Posted by: zenpundit | April 24, 2009 at 02:55 PM
The Taliban's Grave Error
Regards, Steve
Posted by: Steve Hynd | April 25, 2009 at 03:09 AM
Steve keeps accusing India about inciting trouble in Pakistan (with usually very outdated links). But Richard Holbrooke himself have said yesterday there is absolutely no evidence to it:
http://timesofindia.indiatimes.com/India/No-proof-India-backing-Pak-rebels-US/articleshow/4448406.cms
If anything, a Taliban regime is going to disastrous for India.
Posted by: cp | April 25, 2009 at 11:52 AM
I agree with Steve here that the demise of Pak is exaggerated. But my projections are a bit different. I think Pakistan will be eventually become a Taliban-run establishment.
Most of the common people are disenchanted by the feudal system (Zamindari system), where most of the land and wealth are concentrated in the hands of privileged few. Unfortunately the politicians come from the same privileged background, and have not done anything to improve the conditions. The author (Javed Siddiq), whom Steve quotes in his comment above, speaks for the privileged lot.
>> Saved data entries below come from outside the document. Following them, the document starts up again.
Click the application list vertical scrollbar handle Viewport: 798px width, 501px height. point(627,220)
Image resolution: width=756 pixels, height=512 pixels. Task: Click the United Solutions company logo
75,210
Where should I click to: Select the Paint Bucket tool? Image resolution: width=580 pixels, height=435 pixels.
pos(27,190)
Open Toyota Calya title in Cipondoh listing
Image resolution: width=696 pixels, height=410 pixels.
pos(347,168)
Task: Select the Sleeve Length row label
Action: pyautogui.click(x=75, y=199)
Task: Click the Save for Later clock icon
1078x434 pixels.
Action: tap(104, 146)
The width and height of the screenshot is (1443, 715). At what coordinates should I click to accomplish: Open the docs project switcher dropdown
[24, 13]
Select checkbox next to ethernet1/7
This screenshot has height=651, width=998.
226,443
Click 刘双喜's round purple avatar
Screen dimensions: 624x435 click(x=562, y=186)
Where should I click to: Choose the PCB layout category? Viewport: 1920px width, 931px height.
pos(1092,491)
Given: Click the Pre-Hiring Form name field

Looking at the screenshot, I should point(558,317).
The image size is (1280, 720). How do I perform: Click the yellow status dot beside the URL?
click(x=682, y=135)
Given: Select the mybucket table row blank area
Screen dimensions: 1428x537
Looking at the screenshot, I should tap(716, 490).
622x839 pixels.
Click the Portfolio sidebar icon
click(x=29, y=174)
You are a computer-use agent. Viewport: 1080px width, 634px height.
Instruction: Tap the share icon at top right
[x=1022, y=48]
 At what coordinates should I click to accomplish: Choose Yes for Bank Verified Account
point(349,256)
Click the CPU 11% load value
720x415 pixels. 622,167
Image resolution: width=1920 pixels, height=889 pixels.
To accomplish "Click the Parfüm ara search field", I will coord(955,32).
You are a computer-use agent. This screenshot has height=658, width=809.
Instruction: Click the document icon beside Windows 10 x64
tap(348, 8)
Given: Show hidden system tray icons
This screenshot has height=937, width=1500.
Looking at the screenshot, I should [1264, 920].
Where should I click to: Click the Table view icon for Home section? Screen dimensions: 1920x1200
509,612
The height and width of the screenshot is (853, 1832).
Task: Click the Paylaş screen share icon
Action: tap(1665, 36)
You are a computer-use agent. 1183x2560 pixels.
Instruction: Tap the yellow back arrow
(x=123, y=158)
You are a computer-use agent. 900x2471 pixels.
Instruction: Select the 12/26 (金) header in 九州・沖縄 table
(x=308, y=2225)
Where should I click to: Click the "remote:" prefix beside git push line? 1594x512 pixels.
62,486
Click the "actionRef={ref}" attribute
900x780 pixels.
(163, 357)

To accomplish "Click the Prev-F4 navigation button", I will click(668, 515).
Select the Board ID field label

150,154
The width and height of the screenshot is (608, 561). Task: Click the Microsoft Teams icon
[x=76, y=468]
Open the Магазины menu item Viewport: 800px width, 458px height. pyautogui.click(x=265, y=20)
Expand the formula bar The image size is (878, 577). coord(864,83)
The Taliban is winning because they are able to take advantage of these disillusionment of the common people, for whom it was a matter luck to get employment as a servant in these zamindaris (feudal palaces). While most other south-asian countries had re-allotted land from zamindars, Pakistan unfortunately didn't, and it's too late now. (India did it within 10 yrs of Independence, so I think Bangladesh, after it's own independence). To get a glimpse of the Zamindari system (from a preivileged women's point), read 'My Feudal Lord' by Tehmina Durrani.
Compounded to this, the Army is doing absolutely nothing: either to show the ineptitude of 'democracy' and also because a lot of the rank and file are filled with staunch Islamist, ( a legacy of Zia-ul-haq's strategy to whip Islamic identity to inculcate hate against neighboring countries).